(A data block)
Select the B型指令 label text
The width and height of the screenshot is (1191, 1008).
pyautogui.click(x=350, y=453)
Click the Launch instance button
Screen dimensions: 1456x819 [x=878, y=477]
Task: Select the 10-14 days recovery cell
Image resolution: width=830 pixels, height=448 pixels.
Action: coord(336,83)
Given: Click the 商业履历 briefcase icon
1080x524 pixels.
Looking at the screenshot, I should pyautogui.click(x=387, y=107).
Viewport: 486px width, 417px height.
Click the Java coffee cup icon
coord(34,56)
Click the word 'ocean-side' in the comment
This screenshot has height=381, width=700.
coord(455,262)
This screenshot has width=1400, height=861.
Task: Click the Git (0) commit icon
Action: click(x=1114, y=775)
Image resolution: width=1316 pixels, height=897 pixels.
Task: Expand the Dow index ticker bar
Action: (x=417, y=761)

▸ **What is needed**
Count the lines in the entries above that contain the string "height", matching case exactly. Reply with the number alone.

▸ **Written solution**
6